Neutron beam monitoring for single-event effects testing

Abstract

The research described in this thesis aims to develop a neutron beam monitoring system using silicon photodiodes as the detecting elements for accelerated testing of electronics against neutron-induced single event effects (SEEs). The system can measure the transmission along the neutron beam line where several devices are tested simultaneously, allowing beam degradation by upstream experiments to be taken into account.

In signal processing, the pulse events from the output of the sensor are extracted by using a matched filter. This technique allows the pulse events to be detected effectively at a low false event rate. The pulse arrival times are acquired using the nonparalyzable counting system, which allows the interaction rates to be determined either indirectly based on the decay constant of the pulse interval distributions or directly on the basis of detection rates and sensor pulse widths. The optimum of sensor pulse width has been investigated in order to achieve the maximum of probability of detection with adequate energy resolution. A series of calculations have been undertaken to verify the correct operation of the detection software and to investigate system performance variations.

Results from irradiations at various neutron facilities where SEEs experiments can be carried out, such as Los Alamos Neutron Science Center (LANSCE), Tri-University Meson Facility (TRIUMF) and The Svedberg Laboratory (TSL) neutron beam, are presented and analyzed. The measurement of transmission in the neutron beam can be made via the measured pulse height spectra, pulse interval distributions and responses of the sensor irradiated. As the beam can be scattered, absorbed or enhanced by upstream devices, there are likely to be fluctuations in the transmission along the neutron beam, which can also be characterized by the beam monitoring system.

The recommended protocols for beam monitoring used at each neutron facility are investigated. At a low interaction rate, the protocols depend on the neutron fluence provided by the facility and the response of the sensor. At a high interaction rate, the probability of detection of the sensor should be determined first, and then the protocols are based on the probability of detection, neutron fluence and the response. In this thesis, the protocols of the beam monitoring system for use at ISIS ChipIr are also predicted on the basis of the pulse interval distributions and the mean of detected energy.

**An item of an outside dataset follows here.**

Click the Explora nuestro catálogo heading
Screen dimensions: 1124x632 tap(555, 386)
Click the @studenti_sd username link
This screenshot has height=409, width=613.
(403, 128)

Based on the work undertaken in the project and presented in this thesis, suggestions are put forward for improving the monitoring system. Geant4 techniques can be used to model pulse height spectra so as to enable direct comparisons between theoretical simulations and experimental results. Furthermore, the protocols for beam monitoring for use at ChipIr as recommended in this thesis will be verified when neutron beams become available in the future.